But she took her time answering; we were standing very close, facing each other, the silence was becoming too long, I felt like tearing the veil off her hat, just tearing it off, and tearing off the hat, too, that so annoyingly covered her face; I wanted to see her face, ascertain the reason for her unexpected visit, though I had a fairly good idea; or perhaps what I really wanted was to tear the clothes off her body, to stop her from being so ridiculously alien to me; but as my excitement was aroused further by seeing her whole body tremble, I simply couldn't make a move that might seem common or coarse, didn't dare touch that blasted hat, because I wanted to spare her; "I know, I know very well I shouldn't have done this," she whispered from behind her veil, and in our excitement we nearly brushed against each other, though both she and I made sure we didn't, "still, I couldn't make myself not come, it will take only a moment, my carriage is waiting downstairs, and I'd be so ashamed if I told you my true reason for coming! It's your eyes I wanted to see, Thomas, your eyes, and now that I've said it, I no longer feel ashamed; because last night, after you left, I couldn't remember your eyes; please don't turn away, and don't despise me for asking, do look at me; now I can see your eyes, good; all last night I couldn't remember them."

"But you seemed to understand what I tried to tell you."

"Oh, please, don't misunderstand me! I knew you would misunderstand. I don't want to hold you back. Go."

"But now how could I?"

"Now you will feel even better about going."

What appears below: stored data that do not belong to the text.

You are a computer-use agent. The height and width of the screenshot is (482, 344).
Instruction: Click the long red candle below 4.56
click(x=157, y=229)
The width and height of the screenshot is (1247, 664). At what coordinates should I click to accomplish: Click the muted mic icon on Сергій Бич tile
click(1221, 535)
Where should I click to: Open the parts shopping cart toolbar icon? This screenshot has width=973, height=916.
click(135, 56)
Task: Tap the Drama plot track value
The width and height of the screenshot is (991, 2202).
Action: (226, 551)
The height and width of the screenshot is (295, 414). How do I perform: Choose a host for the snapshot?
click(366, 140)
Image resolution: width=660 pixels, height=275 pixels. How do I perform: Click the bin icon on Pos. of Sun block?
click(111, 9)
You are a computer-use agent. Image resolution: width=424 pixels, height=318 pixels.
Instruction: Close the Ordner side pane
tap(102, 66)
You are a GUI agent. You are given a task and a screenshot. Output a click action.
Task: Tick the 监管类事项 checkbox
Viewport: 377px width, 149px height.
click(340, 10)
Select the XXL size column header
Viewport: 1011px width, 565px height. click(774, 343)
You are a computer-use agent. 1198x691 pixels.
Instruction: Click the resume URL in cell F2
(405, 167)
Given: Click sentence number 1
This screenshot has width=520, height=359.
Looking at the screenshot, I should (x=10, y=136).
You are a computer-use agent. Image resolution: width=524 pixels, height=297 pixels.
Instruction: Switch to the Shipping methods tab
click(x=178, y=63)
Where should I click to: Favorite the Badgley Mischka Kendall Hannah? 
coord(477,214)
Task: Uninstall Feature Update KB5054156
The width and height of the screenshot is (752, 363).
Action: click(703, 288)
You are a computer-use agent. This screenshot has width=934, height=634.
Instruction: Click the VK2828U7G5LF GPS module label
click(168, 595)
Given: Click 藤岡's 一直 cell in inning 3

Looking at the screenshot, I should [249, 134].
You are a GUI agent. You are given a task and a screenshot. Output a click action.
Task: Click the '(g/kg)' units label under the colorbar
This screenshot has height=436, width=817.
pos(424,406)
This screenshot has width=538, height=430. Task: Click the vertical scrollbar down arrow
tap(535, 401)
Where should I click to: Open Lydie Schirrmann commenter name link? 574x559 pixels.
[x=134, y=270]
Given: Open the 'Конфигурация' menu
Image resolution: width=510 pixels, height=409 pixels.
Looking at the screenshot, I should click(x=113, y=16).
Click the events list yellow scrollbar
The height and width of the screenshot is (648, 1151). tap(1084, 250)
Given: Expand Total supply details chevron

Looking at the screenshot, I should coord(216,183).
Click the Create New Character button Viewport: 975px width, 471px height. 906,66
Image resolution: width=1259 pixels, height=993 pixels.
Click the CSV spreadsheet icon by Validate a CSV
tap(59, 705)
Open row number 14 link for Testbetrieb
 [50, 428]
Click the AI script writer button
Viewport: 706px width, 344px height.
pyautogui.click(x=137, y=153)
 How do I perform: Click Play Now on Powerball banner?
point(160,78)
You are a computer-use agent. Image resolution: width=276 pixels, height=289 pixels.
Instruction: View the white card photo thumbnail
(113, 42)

"Why are you being so cruel to me?"

"Let's not say anything, then."

"You are driving me insane. I am madly in love with you, Helene, now more than ever before, which makes me feel I haven't loved you enough, but now, by saying what you've said, by coming here, you are driving me out of my mind, and I can't express myself; I am being ridiculous, but you should know that you are saving my life, though that's not why I love you; and I'd really like to destroy all my notes, rip up all my books."

"Be quiet."

"I can't be quiet, but I can't find anything to say, either. With my teeth I'll rip apart all my writing, all my papers."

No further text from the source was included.